All In Your Head
by vine
Summary: Melanie wakes, and is panicked to find that Wanda has disappeared. She goes to find help, trying to keep her head at the same time. First in the White Walls Series, a collection of Host stories set in an Alternate Universe. Rated T for crazies.


When I woke up, it was not all of a sudden. It was slow, piece-by-piece awakening, dragged out by my groggy mind.

When my eyelashes finally fluttered open, the first thing I saw was our glowing alarm clock. It's blinking numbers told her that it was 8:23.

That's odd. Usually Wanda would have woken me up hours ago.

_Wanda?_ I questioned, as I stretched out, sighing in pleasure as my long body cracked, before settling into place. Sleep in much?

No answer. I pursed my lips, and turned the search inward.

_Wanda? You alright?_

My heartbeat increased. Wanda had never ignored me so completely before. Sure, we had our fights. But even when Wanda was brooding, I could feel her there.

Now there was just empty space.

_Wanda!_ Clenching my eyes shut, I screamed into our own minds. _Wanda! This isn't funny!_

My breath caught in my throat. Waiting.

No. No, this couldn't be happening. Oh no oh no oh no...

I threw myself out of bed, not even sparing a glance at my still-sleeping roommate. With the anti-depressants that girl was on, she would be out until nine at least.

My door banged against the wall as I shoved it open, sending an odd echo down the long hallway. There was a dark mark where the door handle had made contact with the whitewashed walls, but I couldn't care less at the moment. I had more urgent matters at hand.

"Wanda?" It was stupid to speak out loud, and I knew it. But it made me feel a bit better, hearing my strained voice break the hallway's odd morning silence.

I was still here. I hadn't gone missing.

Feet begging to pick up the pace, I fell into a run. My legs stretched with each stride, as I ate up the space between myself and the Office. He would know what to do.

"Melanie?"

Surprise made me stumble, almost sending me tumbling to the ground.

A tousled head of hair peeked out of one of the doors in front of me. Even though I knew that the things I felt for this boy were strictly Wanda's problem, I couldn't help the butterflies in my stomach when his bright blue eyes met my own.

I nodded. We never did have to tell him who was dominant at the moment. He always knew.

There was a frown splashed across his tired looking features. "Is something wrong? Elsie said you were upset."

My feet froze, refusing to continue forward all by themselves. The will to move forward had suddenly left me. I had no desire to tell this boy what was happening. Rational me knew it would be best to have his help. But jealous me didn't want help. Not from him, at least.

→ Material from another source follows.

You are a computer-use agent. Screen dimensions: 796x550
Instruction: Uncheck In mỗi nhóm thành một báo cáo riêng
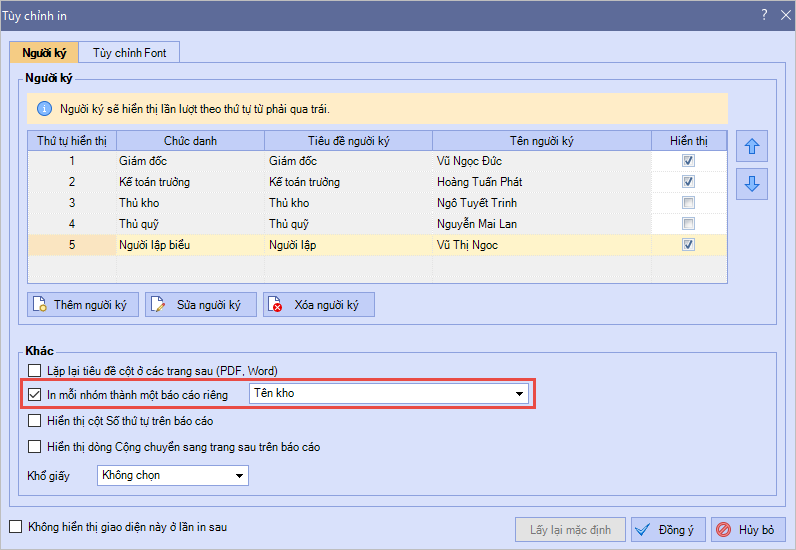click(36, 394)
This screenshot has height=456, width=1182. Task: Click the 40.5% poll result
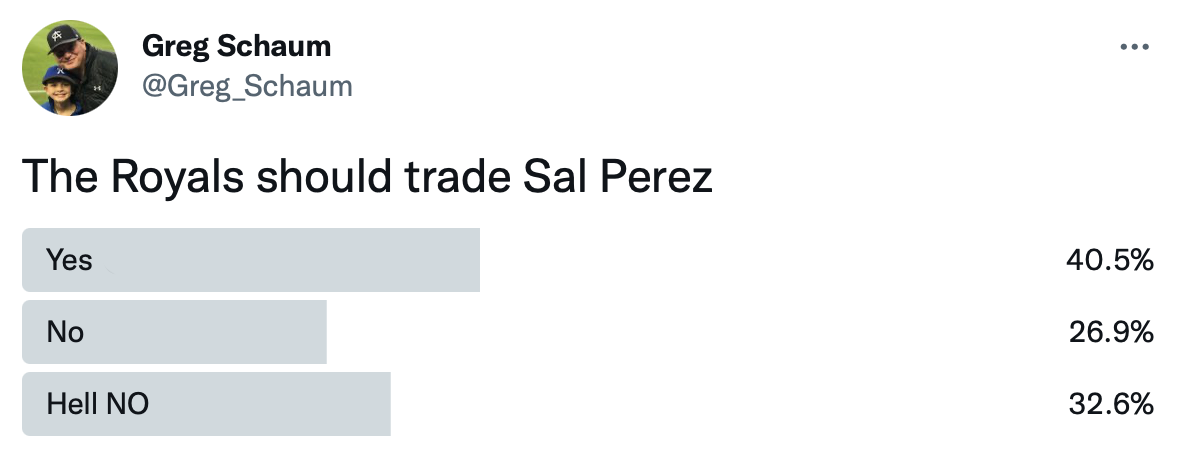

My shoulders came up, as my back straightened. Whatever I felt, he had the right to know. Anyway, Ian was the best person to ask about what went on around here.

"I can't find Wanda."

It was all I had to say. Another good thing about this boy of Wanda's was that he could tell when it was the wrong time to bog down with questions. The change in Ian was immediate. He peeked over his shoulder once, before stepping out into the hall.

If Wanda had been present, we would have blushed. But I, on the other hand, was not known to be shy. Instead, I simply averted my eyes. For Wanda's sake. Ian, unlike me, had not bothered with wearing a shirt to bed.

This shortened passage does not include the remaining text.